Now, we examine each students’ expected post-JD income and see how it compares to their hurdle compensation.
Fortunately, we have good data on salaries for recent law graduates. For more than a decade, the National Association for Law Placement (NALP) has been surveying newly employed lawyers on their earnings and publishing the results. Schlunk used their 2008 report to do his analysis and I will use the 2018 data for mine.
As we can see, the distribution of lawyer salaries is heavily concentrated in two areas. The NALP asserts 49.6% of salaries reported fall in the $45,000-$75,000 range, while just over 20% are greater than $180,000. As you can guess, the salaries in the high six figures are those given to new biglaw associates. The NALP also notes low salaries are under-reported, meaning the percentage of jobs paying in the 45-75k range is probably higher.

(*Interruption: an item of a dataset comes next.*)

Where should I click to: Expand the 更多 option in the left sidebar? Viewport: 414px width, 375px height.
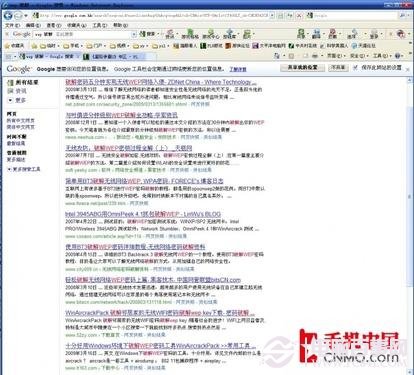click(x=17, y=100)
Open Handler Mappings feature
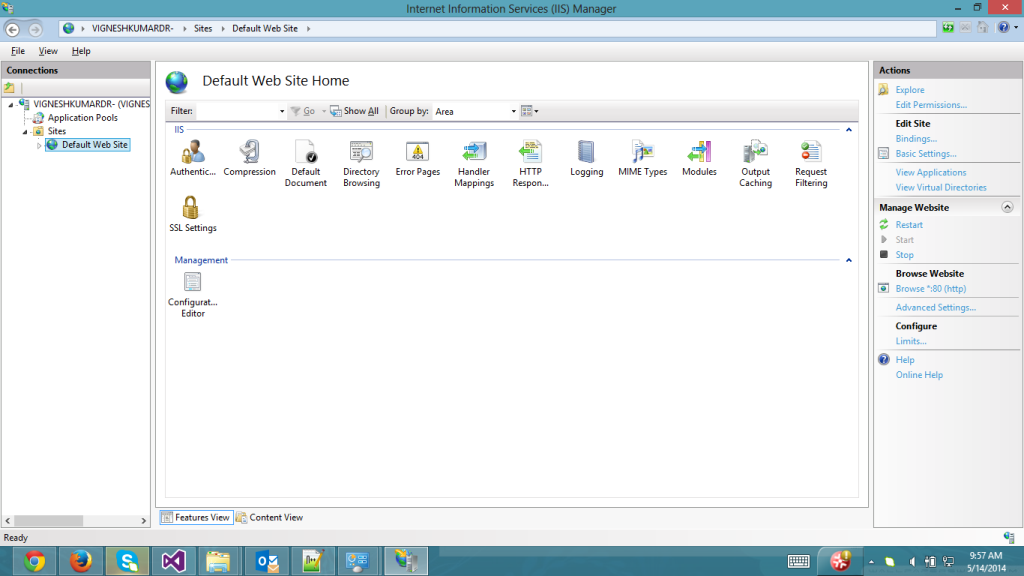The image size is (1024, 576). pyautogui.click(x=474, y=153)

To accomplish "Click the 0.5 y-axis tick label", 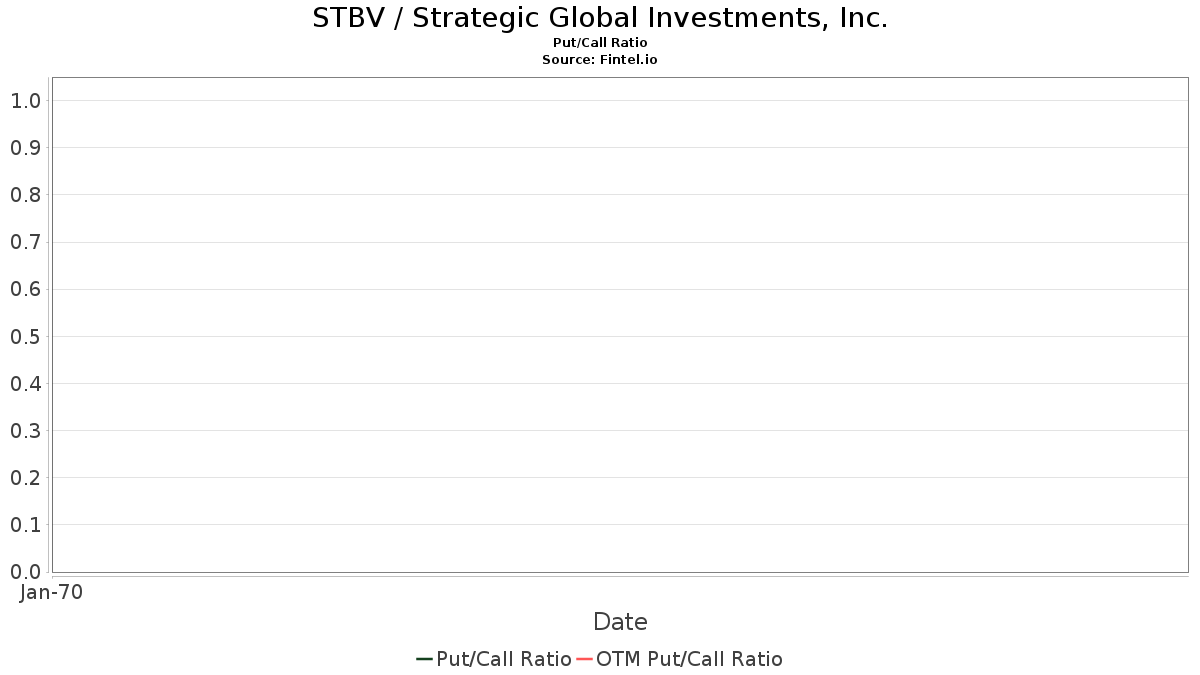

Based off of this graph, we will assume the average non-biglaw job pays $60,000 and the average biglaw one $185,000. Using the percentage chance we stipulated in part 1 of each student landing a biglaw job, we can calculate their expected first year salary and subtract their hurdle compensation to see how much income is attributable to their JD.
table 8
Thankfully, the results are positive. The expected income of each student exceeds their hurdle compensation, meaning on average their degree is conferring some additional financial gain. However, we must note averages can be deceiving. Solid Performer’s expected income is ~$129,000, but this is nowhere near what he will earn in the average biglaw or non-biglaw job. If he is unfortunate enough to find employment in the 60-75k range (as nearly half of all new lawyers do) his annual earnings will not exceed his hurdle compensation of ~$99,000. His law degree may have made him eligible for high paying biglaw jobs, but the alternatives are dismal given the costs. In the event he doesn’t score a biglaw job (a 45% chance), he will be worse off than if he never went to law school in the first place.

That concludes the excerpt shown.